== TASK REQUIREMENTS ==
If a line below contains the string "Click", copy it out.

== EXTRACTED ENTRIES ==
____

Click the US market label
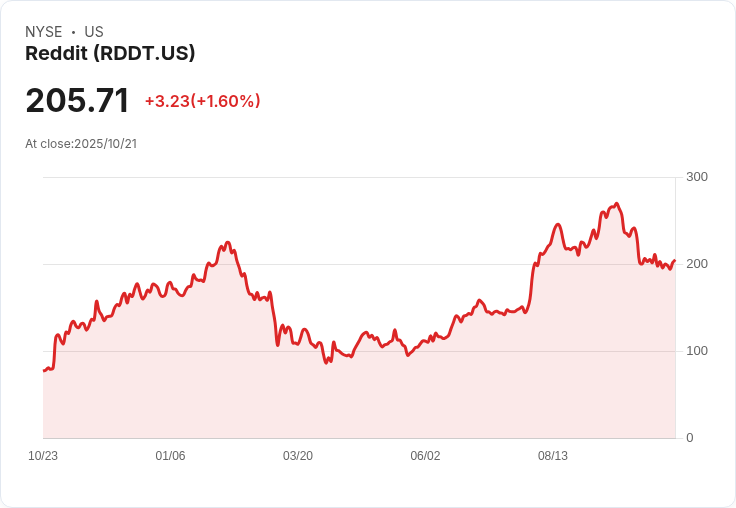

____

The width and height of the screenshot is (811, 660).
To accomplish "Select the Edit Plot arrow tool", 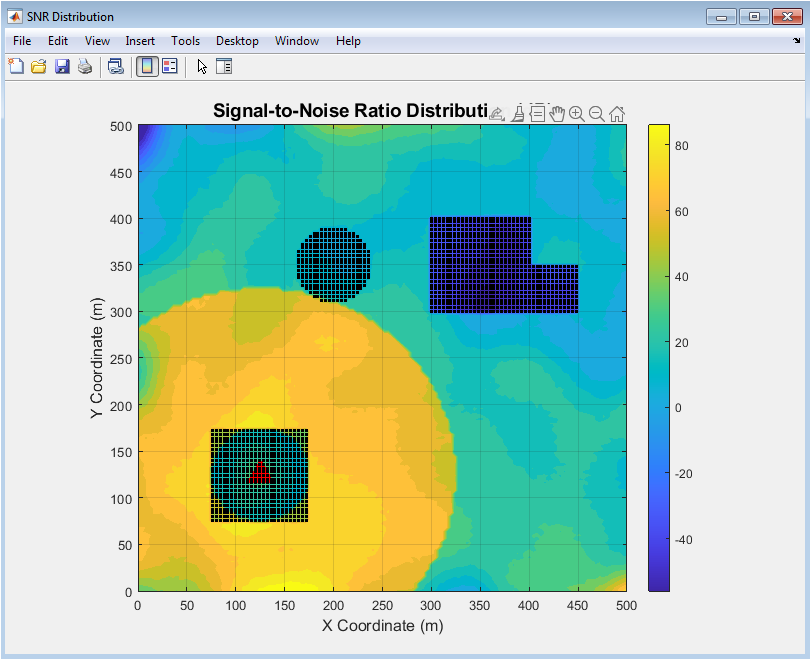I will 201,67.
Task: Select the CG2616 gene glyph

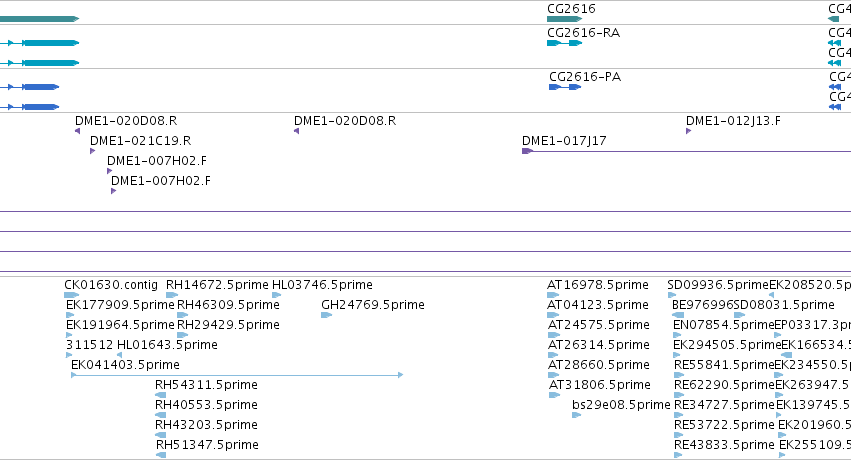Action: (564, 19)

____

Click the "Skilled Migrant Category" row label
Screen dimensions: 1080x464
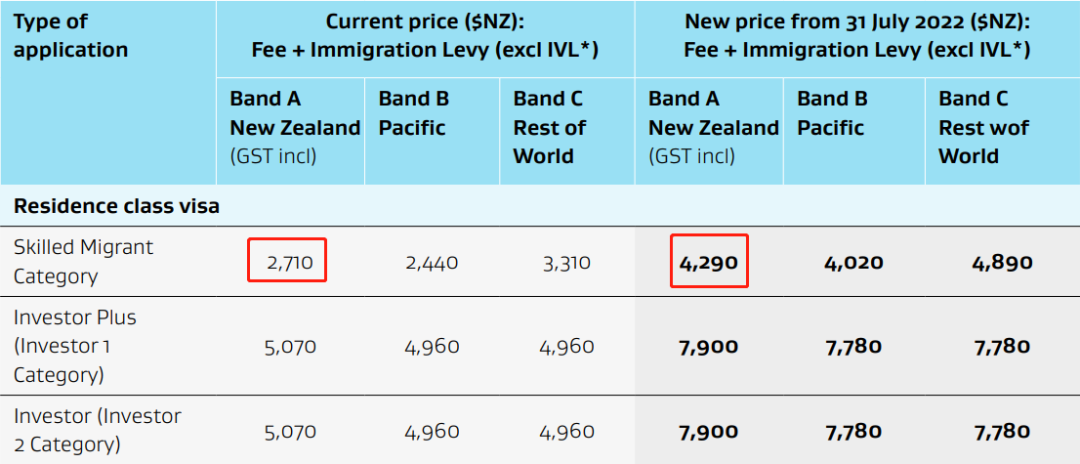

____

== RESULT ==
Click the US market label
Click the "Skilled Migrant Category" row label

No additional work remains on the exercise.